After training, we can save the model and necessary configuration parameters, to recreate it later and use it to score the test data. Here we also save the losses computed from both training and validation data.

In [None]:
import pickle
import os

out_dir = './model'

if not os.path.exists(out_dir):
    os.makedirs(out_dir)
    
model_to_save = model.module if hasattr(model, 'module') else model
model_to_save.save_pretrained(out_dir)
tokenizer.save_pretrained(out_dir)

with open(out_dir + '/train_losses.pkl', 'wb') as f:
    pickle.dump(train_losses, f)
    
with open(out_dir + '/val_losses.pkl', 'wb') as f:
    pickle.dump(val_losses, f)

In [None]:
out_dir = './model'

model = DistilBertForSequenceClassification.from_pretrained(out_dir)

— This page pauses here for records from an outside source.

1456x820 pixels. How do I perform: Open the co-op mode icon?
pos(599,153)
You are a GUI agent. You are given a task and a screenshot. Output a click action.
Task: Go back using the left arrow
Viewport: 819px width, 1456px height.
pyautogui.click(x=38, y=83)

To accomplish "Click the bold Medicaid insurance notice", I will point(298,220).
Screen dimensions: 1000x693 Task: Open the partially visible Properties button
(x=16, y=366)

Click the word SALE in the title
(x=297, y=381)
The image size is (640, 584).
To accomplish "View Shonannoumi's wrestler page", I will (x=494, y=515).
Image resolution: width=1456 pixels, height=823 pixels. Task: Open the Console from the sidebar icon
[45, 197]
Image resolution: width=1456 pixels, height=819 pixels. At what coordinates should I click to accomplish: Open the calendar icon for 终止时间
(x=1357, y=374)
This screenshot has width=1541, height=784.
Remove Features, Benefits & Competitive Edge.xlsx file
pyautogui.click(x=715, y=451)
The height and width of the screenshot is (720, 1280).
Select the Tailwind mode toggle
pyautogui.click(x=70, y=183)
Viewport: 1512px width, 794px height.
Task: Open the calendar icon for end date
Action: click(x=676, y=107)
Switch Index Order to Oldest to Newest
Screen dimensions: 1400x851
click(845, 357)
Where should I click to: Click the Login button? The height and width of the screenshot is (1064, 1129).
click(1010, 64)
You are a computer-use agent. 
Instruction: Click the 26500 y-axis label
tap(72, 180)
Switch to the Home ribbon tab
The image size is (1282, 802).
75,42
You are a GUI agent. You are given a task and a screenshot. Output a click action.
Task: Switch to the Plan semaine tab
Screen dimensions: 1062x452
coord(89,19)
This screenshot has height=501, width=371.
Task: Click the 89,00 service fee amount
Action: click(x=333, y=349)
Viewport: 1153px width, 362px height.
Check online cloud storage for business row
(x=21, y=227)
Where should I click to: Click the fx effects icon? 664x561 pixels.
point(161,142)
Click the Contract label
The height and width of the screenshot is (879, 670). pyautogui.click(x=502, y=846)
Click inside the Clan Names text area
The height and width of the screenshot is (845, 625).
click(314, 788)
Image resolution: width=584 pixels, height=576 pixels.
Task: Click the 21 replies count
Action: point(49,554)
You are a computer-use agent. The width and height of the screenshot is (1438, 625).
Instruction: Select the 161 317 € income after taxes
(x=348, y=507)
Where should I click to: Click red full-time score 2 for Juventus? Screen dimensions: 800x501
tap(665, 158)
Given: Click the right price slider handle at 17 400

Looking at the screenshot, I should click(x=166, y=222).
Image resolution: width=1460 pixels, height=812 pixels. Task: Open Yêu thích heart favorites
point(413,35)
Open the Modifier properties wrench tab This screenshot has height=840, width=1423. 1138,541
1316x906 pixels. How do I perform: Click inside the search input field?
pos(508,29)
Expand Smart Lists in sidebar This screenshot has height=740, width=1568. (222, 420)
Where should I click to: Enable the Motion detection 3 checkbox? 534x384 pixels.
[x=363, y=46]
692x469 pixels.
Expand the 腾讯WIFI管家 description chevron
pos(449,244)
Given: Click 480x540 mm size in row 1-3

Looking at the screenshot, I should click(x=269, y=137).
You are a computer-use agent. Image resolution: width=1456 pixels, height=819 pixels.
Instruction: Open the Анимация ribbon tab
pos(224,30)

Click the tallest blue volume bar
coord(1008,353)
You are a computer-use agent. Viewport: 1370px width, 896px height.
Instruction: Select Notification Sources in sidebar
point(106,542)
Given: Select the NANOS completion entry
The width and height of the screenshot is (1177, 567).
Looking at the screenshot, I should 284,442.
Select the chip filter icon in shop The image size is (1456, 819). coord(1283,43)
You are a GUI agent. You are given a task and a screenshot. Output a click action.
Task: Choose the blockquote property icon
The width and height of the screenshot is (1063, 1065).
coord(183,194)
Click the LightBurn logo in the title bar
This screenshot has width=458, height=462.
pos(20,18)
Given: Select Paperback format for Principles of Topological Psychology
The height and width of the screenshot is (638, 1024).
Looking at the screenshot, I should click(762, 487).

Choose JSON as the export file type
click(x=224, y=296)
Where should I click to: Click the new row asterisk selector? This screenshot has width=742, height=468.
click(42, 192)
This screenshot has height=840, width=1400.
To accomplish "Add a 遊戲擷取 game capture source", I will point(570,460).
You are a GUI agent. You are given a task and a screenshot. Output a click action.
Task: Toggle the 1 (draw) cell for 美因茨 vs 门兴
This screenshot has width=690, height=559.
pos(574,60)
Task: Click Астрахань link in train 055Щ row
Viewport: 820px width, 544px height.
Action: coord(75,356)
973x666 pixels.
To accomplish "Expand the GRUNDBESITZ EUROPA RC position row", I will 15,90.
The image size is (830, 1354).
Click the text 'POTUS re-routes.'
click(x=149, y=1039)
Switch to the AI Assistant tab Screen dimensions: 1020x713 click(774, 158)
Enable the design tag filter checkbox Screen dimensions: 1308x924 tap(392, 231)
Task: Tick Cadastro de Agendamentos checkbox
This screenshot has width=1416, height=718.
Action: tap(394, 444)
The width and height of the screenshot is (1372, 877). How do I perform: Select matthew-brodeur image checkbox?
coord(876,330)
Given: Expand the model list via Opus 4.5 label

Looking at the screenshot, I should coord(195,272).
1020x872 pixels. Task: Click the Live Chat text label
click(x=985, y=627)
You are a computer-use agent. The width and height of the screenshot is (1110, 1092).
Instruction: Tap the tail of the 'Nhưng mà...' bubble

device = torch.device('cuda' if torch.cuda.is_available() else 'cpu')
model = model.to(device)

with open(out_dir + '/train_losses.pkl', 'rb') as f:
    train_losses = pickle.load(f)
    
with open(out_dir + '/val_losses.pkl', 'rb') as f:
    val_losses = pickle.load(f)

In [None]:
from matplotlib import pyplot as plt
%matplotlib inline

plt.figure()
plt.plot(train_losses)

In [None]:
plt.figure()
plt.plot(val_losses)

After instantiating a trained model, we can then score the test data and compute its accuracy. We then print the classification report and plot a confusion matrix.

The trained model gives us good results on the test data, being able to correctly classify 80% or more on each of the 6 distinct categories.